* [Text]

- - - -

Just before we left for the San Francisco airport on Monday, we got the chance to see one of the two remaining Diego Rivera murals in the city, his "Marriage of the Artistic Expression of the North and of the South on this Continent," which is commonly known as the Pan American Unity mural.
Located in the lobby of the theater building at the City College of San Francisco Ocean Avenue campus, the mural is two stories tall and about 70 feet wide. It includes many details, which you can see on the mural project's website, but I couldn't help zeroing in on this part near the center of the mural.
In this part, Rivera painted his wife, the artist Frida Kahlo, representing her working at an easel, while he plants a ghostly looking tree with another woman, who is, the mural brochure tells us, Paulette Goddard, married at the time to Charlie Chaplin.
Meanwhile, two children look on. The brochure says the little girl was painted from Rivera's memory of a child he saw in Mexico... and I know I am probably reading into this, but doesn't she look like what Frida might have looked like as a child? And her eyes appear to be riveted on the Rivera-Goddard tree-planting action.

- - - -

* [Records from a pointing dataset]

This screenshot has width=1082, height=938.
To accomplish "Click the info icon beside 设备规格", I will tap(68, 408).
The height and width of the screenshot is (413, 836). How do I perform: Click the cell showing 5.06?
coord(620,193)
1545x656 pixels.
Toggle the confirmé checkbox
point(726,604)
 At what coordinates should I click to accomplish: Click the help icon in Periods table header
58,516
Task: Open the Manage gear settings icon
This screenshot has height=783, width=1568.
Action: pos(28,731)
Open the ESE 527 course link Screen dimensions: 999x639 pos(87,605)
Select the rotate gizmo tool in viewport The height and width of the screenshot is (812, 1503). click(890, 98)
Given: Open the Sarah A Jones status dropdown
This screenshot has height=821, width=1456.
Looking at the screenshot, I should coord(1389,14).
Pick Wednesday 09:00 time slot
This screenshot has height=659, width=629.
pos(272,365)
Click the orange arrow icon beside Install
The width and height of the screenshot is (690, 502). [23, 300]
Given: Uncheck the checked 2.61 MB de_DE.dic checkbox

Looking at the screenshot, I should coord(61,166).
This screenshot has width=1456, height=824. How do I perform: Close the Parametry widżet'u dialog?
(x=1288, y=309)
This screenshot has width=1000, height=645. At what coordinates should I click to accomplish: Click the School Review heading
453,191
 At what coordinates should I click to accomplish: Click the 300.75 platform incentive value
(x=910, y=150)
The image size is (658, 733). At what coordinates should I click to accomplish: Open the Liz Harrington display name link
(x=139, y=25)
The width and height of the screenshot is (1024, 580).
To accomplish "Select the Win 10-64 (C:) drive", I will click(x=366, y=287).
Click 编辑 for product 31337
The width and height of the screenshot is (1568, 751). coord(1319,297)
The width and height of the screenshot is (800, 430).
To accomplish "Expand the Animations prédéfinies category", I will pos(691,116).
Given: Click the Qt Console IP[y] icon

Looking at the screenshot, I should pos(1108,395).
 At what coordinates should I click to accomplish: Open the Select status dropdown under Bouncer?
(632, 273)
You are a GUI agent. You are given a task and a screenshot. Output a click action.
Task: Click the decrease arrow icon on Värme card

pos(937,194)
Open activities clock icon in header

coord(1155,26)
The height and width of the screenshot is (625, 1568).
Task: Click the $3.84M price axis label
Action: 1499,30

- - - -

* [Exercise set]
(A) From the Rivera mural text, reproduce word for word the portion starting at "Located in the" and ending at "to Charlie Chaplin.".
(B) Translate this sentence from the Rivera mural text into Spanish: "Located in the lobby of the theater building at the City College of San Francisco Ocean Avenue campus, the mural is two stories tall and about 70 feet wide."

* [Solutions for each task]
(A)
Located in the lobby of the theater building at the City College of San Francisco Ocean Avenue campus, the mural is two stories tall and about 70 feet wide. It includes many details, which you can see on the mural project's website, but I couldn't help zeroing in on this part near the center of the mural.
In this part, Rivera painted his wife, the artist Frida Kahlo, representing her working at an easel, while he plants a ghostly looking tree with another woman, who is, the mural brochure tells us, Paulette Goddard, married at the time to Charlie Chaplin.

(B) Ubicado en el vestíbulo del edificio del teatro del campus de Ocean Avenue del City College of San Francisco, el mural tiene dos pisos de altura y unos 70 pies de ancho.